EXERCISE: Every line below should be repeated exactly.

STUDY MATERIAL:
Content starts
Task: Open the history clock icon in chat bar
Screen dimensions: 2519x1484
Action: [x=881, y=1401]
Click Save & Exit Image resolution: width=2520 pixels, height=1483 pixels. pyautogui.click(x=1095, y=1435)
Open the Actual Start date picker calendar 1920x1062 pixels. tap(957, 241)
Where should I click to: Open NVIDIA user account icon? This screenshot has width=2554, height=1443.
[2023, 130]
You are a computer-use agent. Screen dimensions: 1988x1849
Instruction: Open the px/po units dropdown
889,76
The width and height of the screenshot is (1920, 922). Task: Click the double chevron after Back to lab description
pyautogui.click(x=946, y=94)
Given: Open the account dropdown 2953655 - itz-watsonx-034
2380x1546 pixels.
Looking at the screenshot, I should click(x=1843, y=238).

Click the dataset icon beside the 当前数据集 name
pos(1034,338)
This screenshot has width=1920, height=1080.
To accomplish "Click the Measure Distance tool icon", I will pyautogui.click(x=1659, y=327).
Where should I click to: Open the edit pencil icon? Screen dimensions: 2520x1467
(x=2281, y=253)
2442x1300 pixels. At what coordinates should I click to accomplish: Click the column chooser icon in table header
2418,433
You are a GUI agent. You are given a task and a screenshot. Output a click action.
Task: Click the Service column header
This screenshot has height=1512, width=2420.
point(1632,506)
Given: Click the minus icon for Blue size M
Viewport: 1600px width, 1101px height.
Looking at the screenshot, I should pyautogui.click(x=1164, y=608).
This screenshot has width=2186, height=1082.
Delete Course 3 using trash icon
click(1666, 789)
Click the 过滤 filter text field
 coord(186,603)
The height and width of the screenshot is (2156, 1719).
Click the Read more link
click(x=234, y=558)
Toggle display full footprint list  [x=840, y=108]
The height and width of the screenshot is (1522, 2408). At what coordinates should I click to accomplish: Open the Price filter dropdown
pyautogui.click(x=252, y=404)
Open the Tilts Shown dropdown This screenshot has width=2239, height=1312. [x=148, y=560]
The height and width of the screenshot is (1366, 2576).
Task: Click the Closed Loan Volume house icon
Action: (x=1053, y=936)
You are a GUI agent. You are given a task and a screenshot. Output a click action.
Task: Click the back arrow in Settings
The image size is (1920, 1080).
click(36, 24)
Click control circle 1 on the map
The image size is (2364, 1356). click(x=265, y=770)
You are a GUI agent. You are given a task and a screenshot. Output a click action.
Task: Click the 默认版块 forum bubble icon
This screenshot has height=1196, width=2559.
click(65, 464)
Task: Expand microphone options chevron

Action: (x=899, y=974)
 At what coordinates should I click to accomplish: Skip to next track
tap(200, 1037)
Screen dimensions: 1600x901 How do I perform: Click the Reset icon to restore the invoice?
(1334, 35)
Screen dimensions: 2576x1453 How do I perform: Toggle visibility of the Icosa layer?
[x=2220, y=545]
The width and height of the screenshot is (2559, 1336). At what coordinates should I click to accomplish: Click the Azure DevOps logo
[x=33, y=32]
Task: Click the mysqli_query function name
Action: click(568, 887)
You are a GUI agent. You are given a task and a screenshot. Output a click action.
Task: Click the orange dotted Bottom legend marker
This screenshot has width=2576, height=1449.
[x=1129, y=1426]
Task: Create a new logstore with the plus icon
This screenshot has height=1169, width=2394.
Content ends
SOLUTION TO THIS EXERCISE:
Task: Open the history clock icon in chat bar
Screen dimensions: 2519x1484
Action: [x=881, y=1401]
Click Save & Exit Image resolution: width=2520 pixels, height=1483 pixels. pyautogui.click(x=1095, y=1435)
Open the Actual Start date picker calendar 1920x1062 pixels. tap(957, 241)
Where should I click to: Open NVIDIA user account icon? This screenshot has width=2554, height=1443.
[2023, 130]
You are a computer-use agent. Screen dimensions: 1988x1849
Instruction: Open the px/po units dropdown
889,76
The width and height of the screenshot is (1920, 922). Task: Click the double chevron after Back to lab description
pyautogui.click(x=946, y=94)
Given: Open the account dropdown 2953655 - itz-watsonx-034
2380x1546 pixels.
Looking at the screenshot, I should click(x=1843, y=238).

Click the dataset icon beside the 当前数据集 name
pos(1034,338)
This screenshot has width=1920, height=1080.
To accomplish "Click the Measure Distance tool icon", I will pyautogui.click(x=1659, y=327).
Where should I click to: Open the edit pencil icon? Screen dimensions: 2520x1467
(x=2281, y=253)
2442x1300 pixels. At what coordinates should I click to accomplish: Click the column chooser icon in table header
2418,433
You are a GUI agent. You are given a task and a screenshot. Output a click action.
Task: Click the Service column header
This screenshot has height=1512, width=2420.
point(1632,506)
Given: Click the minus icon for Blue size M
Viewport: 1600px width, 1101px height.
Looking at the screenshot, I should pyautogui.click(x=1164, y=608).
This screenshot has width=2186, height=1082.
Delete Course 3 using trash icon
click(1666, 789)
Click the 过滤 filter text field
 coord(186,603)
The height and width of the screenshot is (2156, 1719).
Click the Read more link
click(x=234, y=558)
Toggle display full footprint list  [x=840, y=108]
The height and width of the screenshot is (1522, 2408). At what coordinates should I click to accomplish: Open the Price filter dropdown
pyautogui.click(x=252, y=404)
Open the Tilts Shown dropdown This screenshot has width=2239, height=1312. [x=148, y=560]
The height and width of the screenshot is (1366, 2576).
Task: Click the Closed Loan Volume house icon
Action: (x=1053, y=936)
You are a GUI agent. You are given a task and a screenshot. Output a click action.
Task: Click the back arrow in Settings
The image size is (1920, 1080).
click(36, 24)
Click control circle 1 on the map
The image size is (2364, 1356). click(x=265, y=770)
You are a GUI agent. You are given a task and a screenshot. Output a click action.
Task: Click the 默认版块 forum bubble icon
This screenshot has height=1196, width=2559.
click(65, 464)
Task: Expand microphone options chevron

Action: (x=899, y=974)
 At what coordinates should I click to accomplish: Skip to next track
tap(200, 1037)
Screen dimensions: 1600x901 How do I perform: Click the Reset icon to restore the invoice?
(1334, 35)
Screen dimensions: 2576x1453 How do I perform: Toggle visibility of the Icosa layer?
[x=2220, y=545]
The width and height of the screenshot is (2559, 1336). At what coordinates should I click to accomplish: Click the Azure DevOps logo
[x=33, y=32]
Task: Click the mysqli_query function name
Action: click(568, 887)
You are a GUI agent. You are given a task and a screenshot. Output a click action.
Task: Click the orange dotted Bottom legend marker
This screenshot has width=2576, height=1449.
[x=1129, y=1426]
Task: Create a new logstore with the plus icon
This screenshot has height=1169, width=2394.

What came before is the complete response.